*TASK DESCRIPTION:* Repeat each record exactly. Any picture gets left out.

[DATA FOR PROCESSING Boundary: Start]

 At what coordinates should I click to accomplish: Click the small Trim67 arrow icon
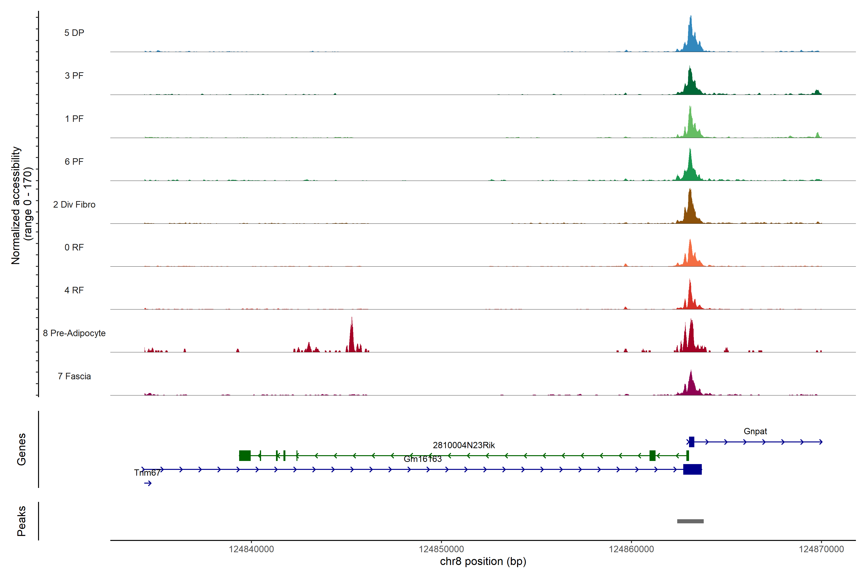point(148,483)
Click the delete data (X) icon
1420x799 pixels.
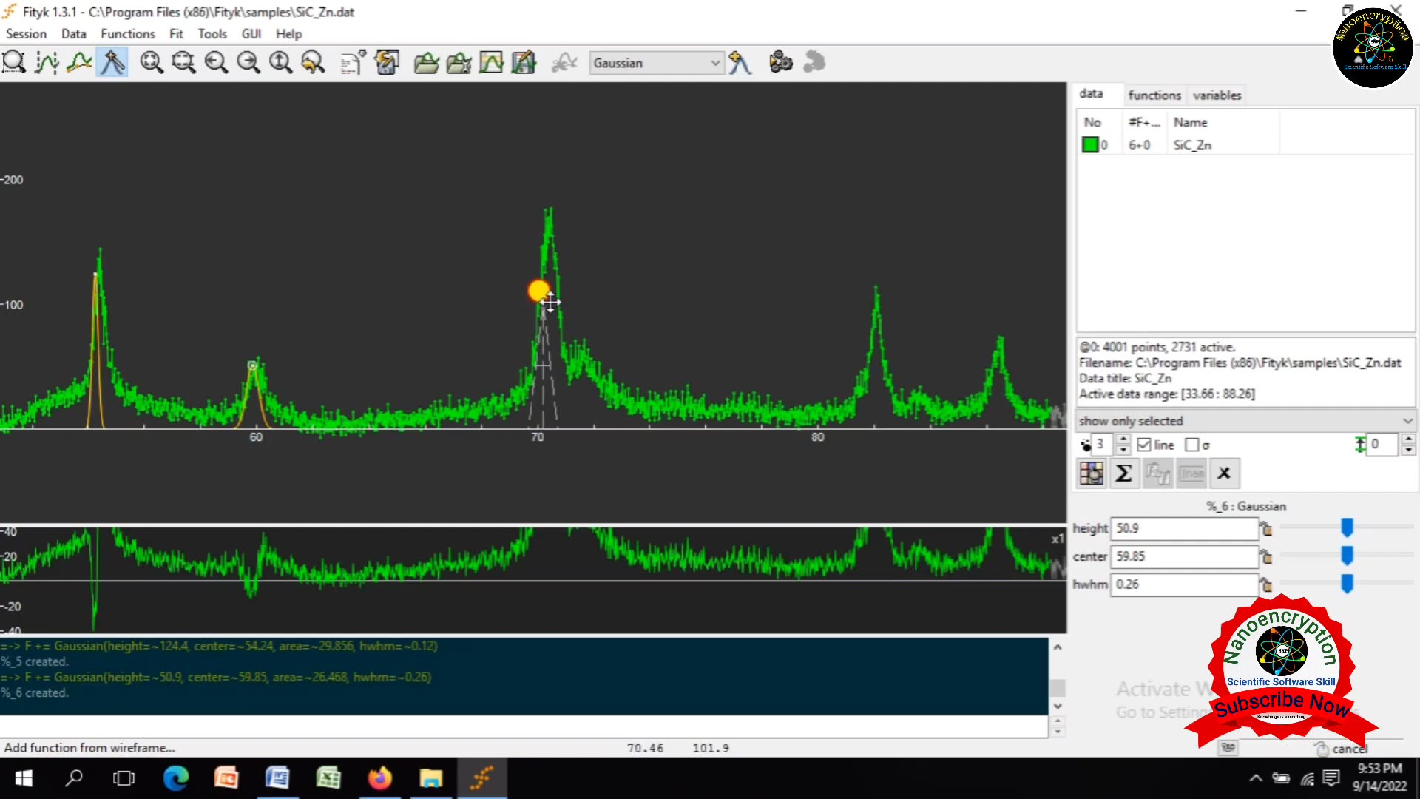[x=1224, y=473]
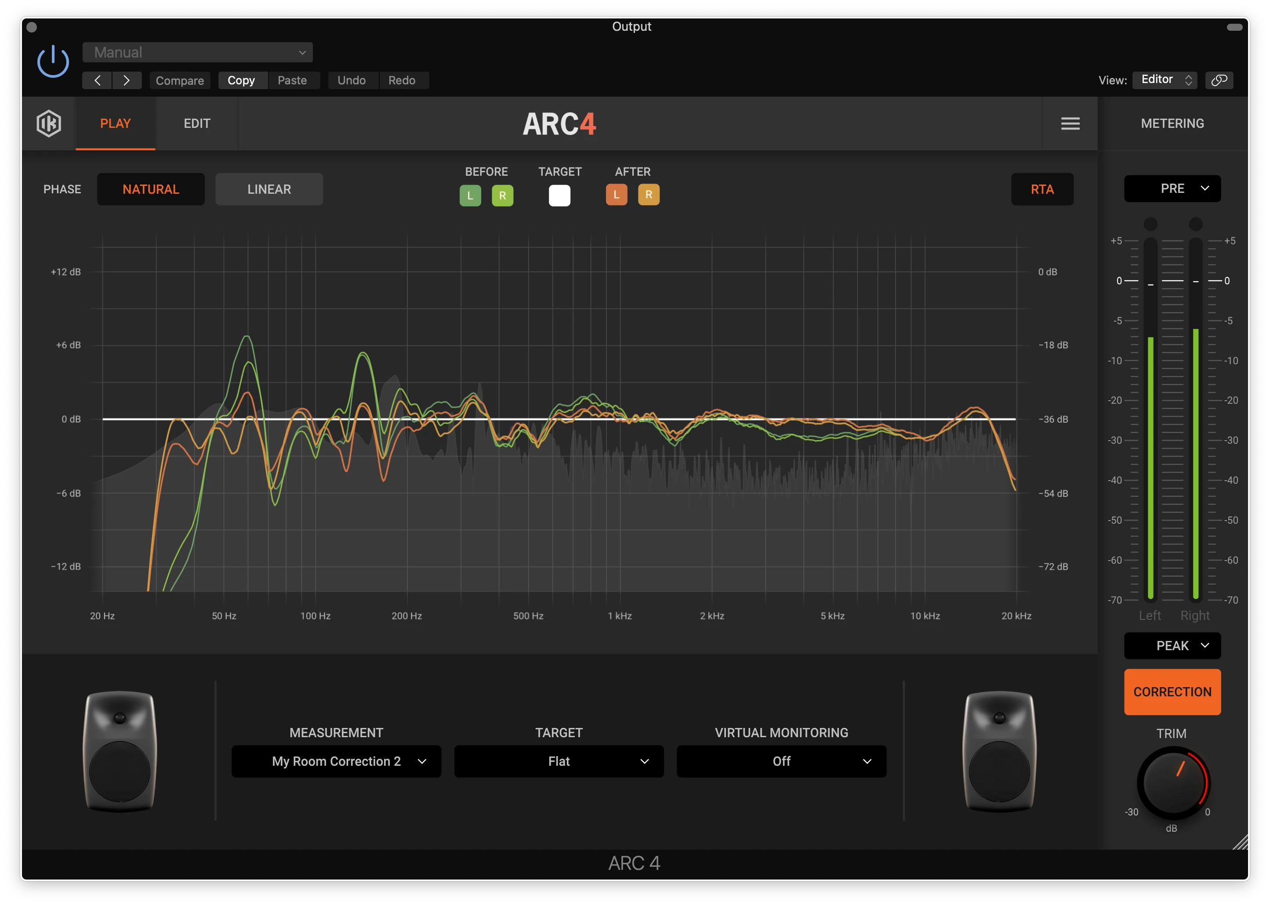Image resolution: width=1270 pixels, height=905 pixels.
Task: Open the Virtual Monitoring dropdown
Action: tap(781, 761)
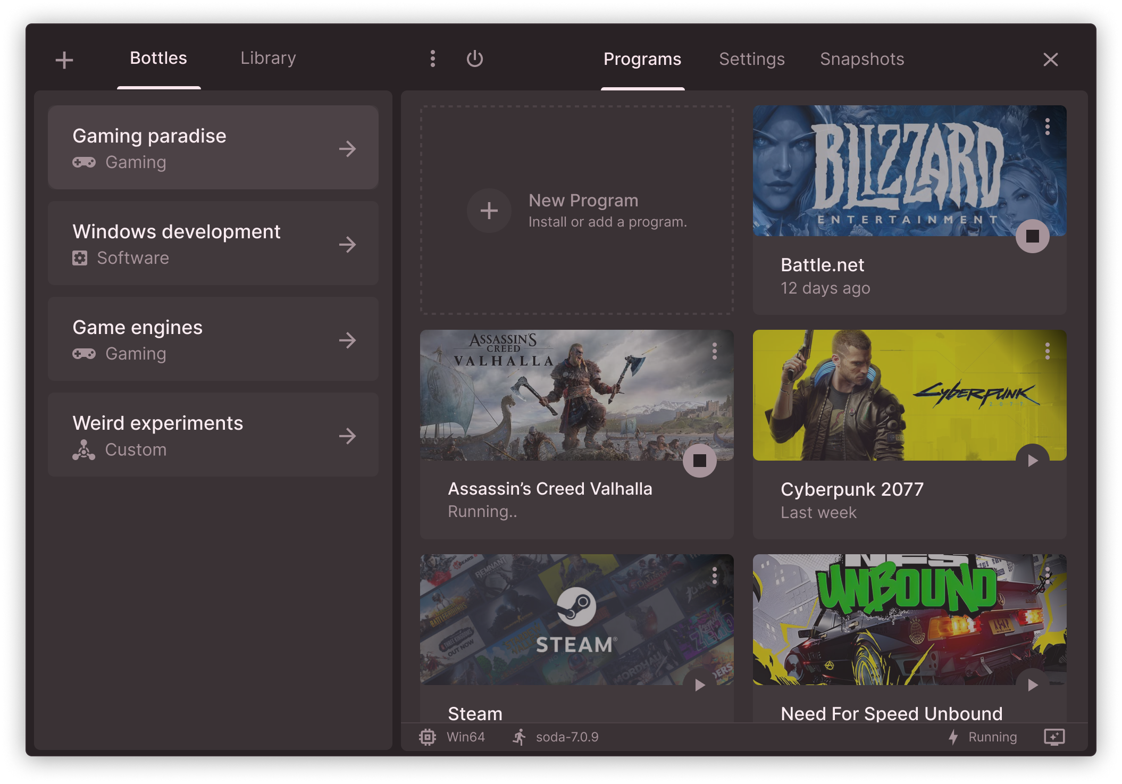This screenshot has width=1122, height=784.
Task: Click the power icon in the header
Action: (x=474, y=59)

[DATA FOR PROCESSING Boundary: End]

*TASK SOLUTION:*
 At what coordinates should I click to accomplish: Click the small Trim67 arrow icon
point(148,483)
Click the delete data (X) icon
1420x799 pixels.
[x=1224, y=473]
Image resolution: width=1270 pixels, height=905 pixels.
Task: Open the Virtual Monitoring dropdown
Action: tap(781, 761)
This screenshot has width=1122, height=784.
Task: Click the power icon in the header
Action: (x=474, y=59)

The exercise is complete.